A thesis is based on technical analysis or fundamentals. It is a reason for getting into a trade that is beyond pure order flow. For example:
“I think a lot of people shorted this break line, and they were wrong, so they will likely exit when price reaches their breakeven.”
“I think price is overextended and this break is going to fail, and expect price will fall back into the trading range.”
“Price has been mean-reverting around X and I think it will continue to do so because the market is waiting for event Y.”

Once a thesis is formed, it is necessary to identify the current market character, in order to avoid execution errors.

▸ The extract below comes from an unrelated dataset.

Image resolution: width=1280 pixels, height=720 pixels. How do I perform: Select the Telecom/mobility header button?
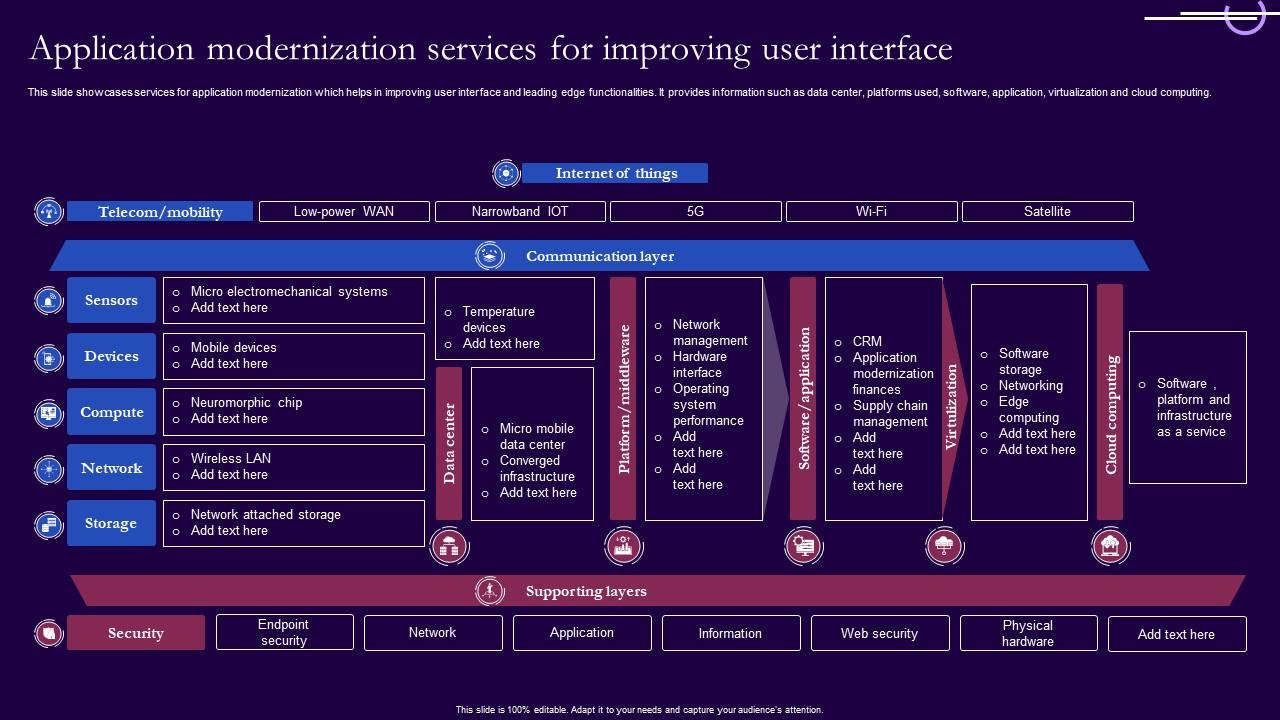click(x=160, y=211)
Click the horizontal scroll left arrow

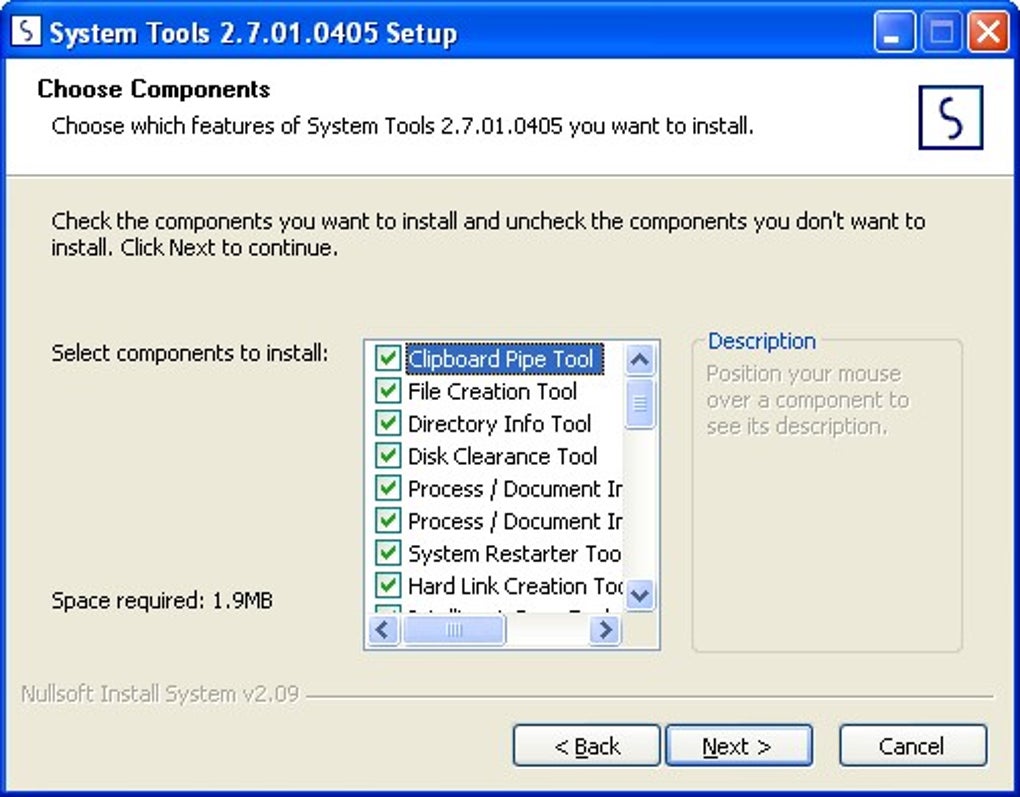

For example:
“There is little liquidity, the last few stop runs have resulted in a 12 tick flush.”
“Market has been breaking s/r by one tick then immediately reversing.”
“As soon as the selling stops on each pullback, buyers can’t buy quick enough and price jumps 3-4 ticks in an instant.”

Sometimes, the thesis or conditions says not to trade:
“The market has no direction, everybody seems to be trading different structure, it is a mess.”
“The market is too jumpy, I can’t execute quickly enough.”

I’ve noticed that when I scalp Order Flow and have awareness of a thesis and market conditions, the results tend to look like this:

Solid Thesis that proves correct: Good profits, or break-even trades due to poor execution (e.g. moving stop to break even too early).

Solid Thesis that proves incorrect: Scratched trades at break even, or a few small losers that are easily recoverable (I know when the thesis was wrong, so can find a favourable place to exit).

No Thesis: Generally big losses or random swings in P&L with no edge.

Not considering market conditions: Often get stopped out or scratch a trade unnecessarily. Sub-optimal entries, e.g. using a Stop to enter/exit when a Limit would be more appropriate.


I think this is a great checklist to implement before entering trades.

When we trade with a clear understanding of the market and levels, the decision-making process is much more logical and easier to execute.

Today I have already traded much less on demo and consciously making an effort to break my bad habits.

I also created a bracket order for an automatic stop loss to be placed when I enter a trade. (thanks @autobahn!)